In a trading update for the first half of the year, the company said it started 2023 with a “lower than expected” pipeline of written mortgages and new appointed representative (AR) firms. Its existing AR firms also “focused on efficiency and paused recruitment, leading to a reduction in adviser numbers”. 

During the period, there was a five per cent rise in organic revenue per adviser. 

In all, MAB’s revenue was up 21 per cent on last year to £116m including one per cent of “organic growth”, which was against the backdrop of a 40 per cent fall in new mortgage approvals across the wider market. 

 

‘Outperforming’ the market 

MAB said the group performed better than the wider mortgage market as its share of gross new mortgage lending increased to eight per cent in the five months to May. MAB said it continued to grow its market share due to strong leads and the quality of its AR firms. 

MAB said the new mortgage approvals reported in Q2 indicated that activity had started to improve, however, it said market conditions would “toughen further” for the remainder of the year. It cited a continued rise in mortgage rates as well as a drop in home buying and moving activity but said this should recover once inflation was under control. 

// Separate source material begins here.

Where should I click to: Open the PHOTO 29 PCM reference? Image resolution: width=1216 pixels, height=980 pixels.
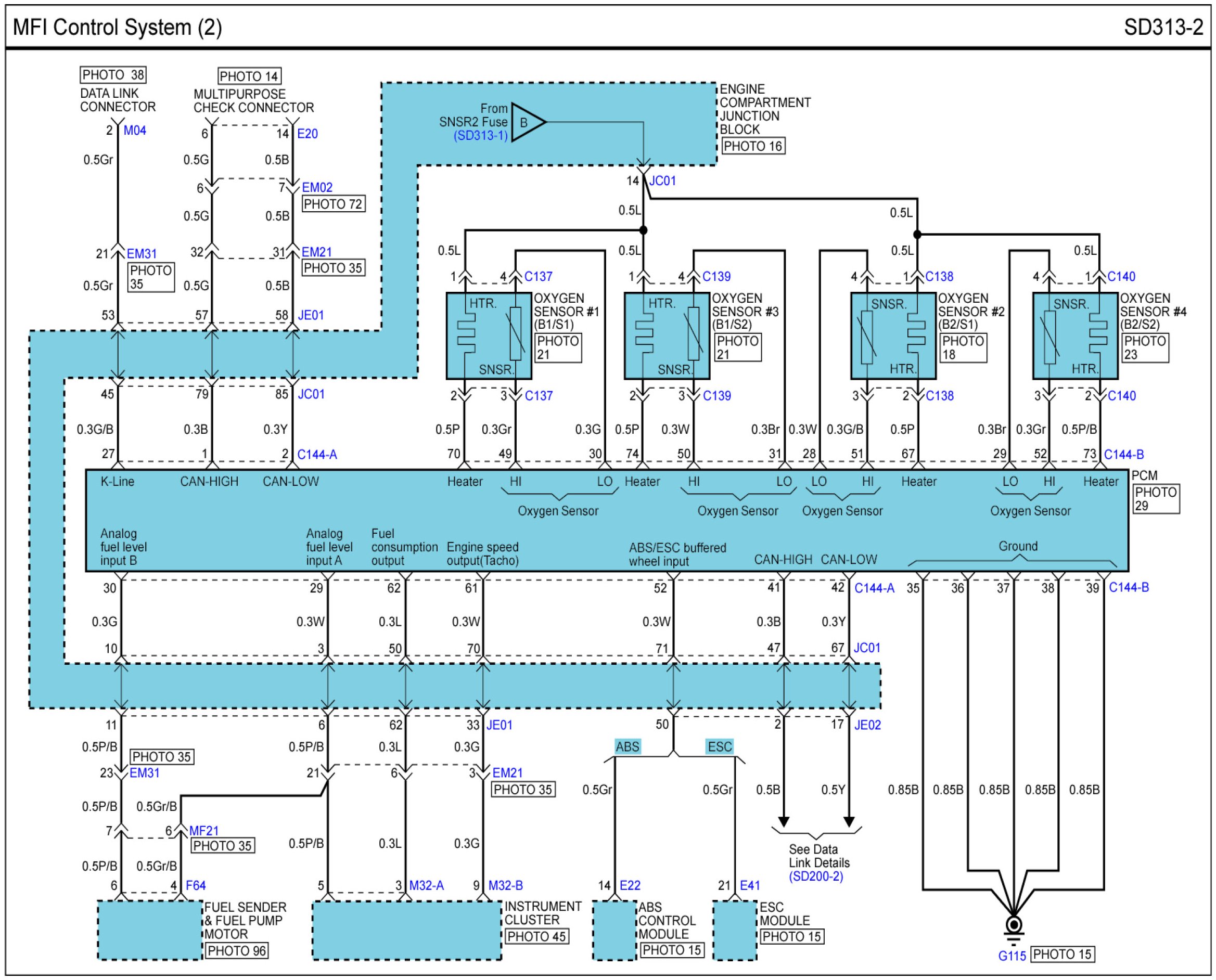coord(1156,499)
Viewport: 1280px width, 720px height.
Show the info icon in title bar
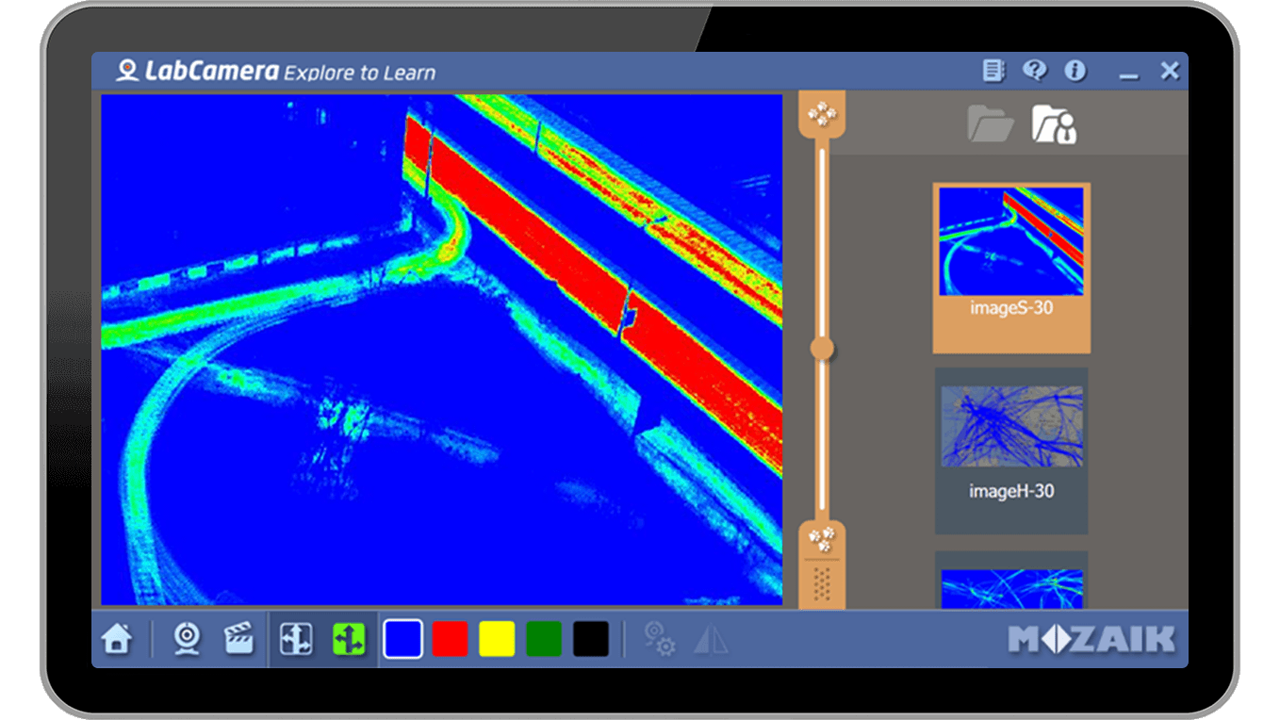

“It is too early to anticipate when that will happen, but when it does MAB will have increased market share and be in a very strong position to capitalise on the recovery and the inevitable catch up in house purchase transactions that will follow. 

“However, we expect refinancing will continue to perform strongly,” it added. 

MAB said its new AR pipelines had returned back to pre-mini Budget levels and expected this to continue throughout the second half of 2023. It said its AR firms would be able to plan better when the economic outlook became more certain, which would lead to organic growth in adviser numbers. 

Peter Brodnicki (pictured), CEO of MAB, said: “We had hoped to be in a period of interest rate stability as we entered Q3, followed by a resumption in organic adviser growth in Q4. Instead, we find ourselves in an environment of continuing interest rate rises, reduced affordability, and cost of living increases, all of which are naturally impacting consumer confidence. Despite strong underlying demand for property, some buying decisions are understandably being delayed by our customers until we have a more stable economic and interest rate environment.” 

He added: “Despite the additional market pressure, I am delighted with how MAB is performing and how our market share continues to grow. Remortgages and increasing numbers of product transfers currently represent around 60 per cent of our written transaction volumes. This will deliver MAB a greater number of refinancing opportunities in the medium term, with the group’s advisers performing particularly strongly in this area.”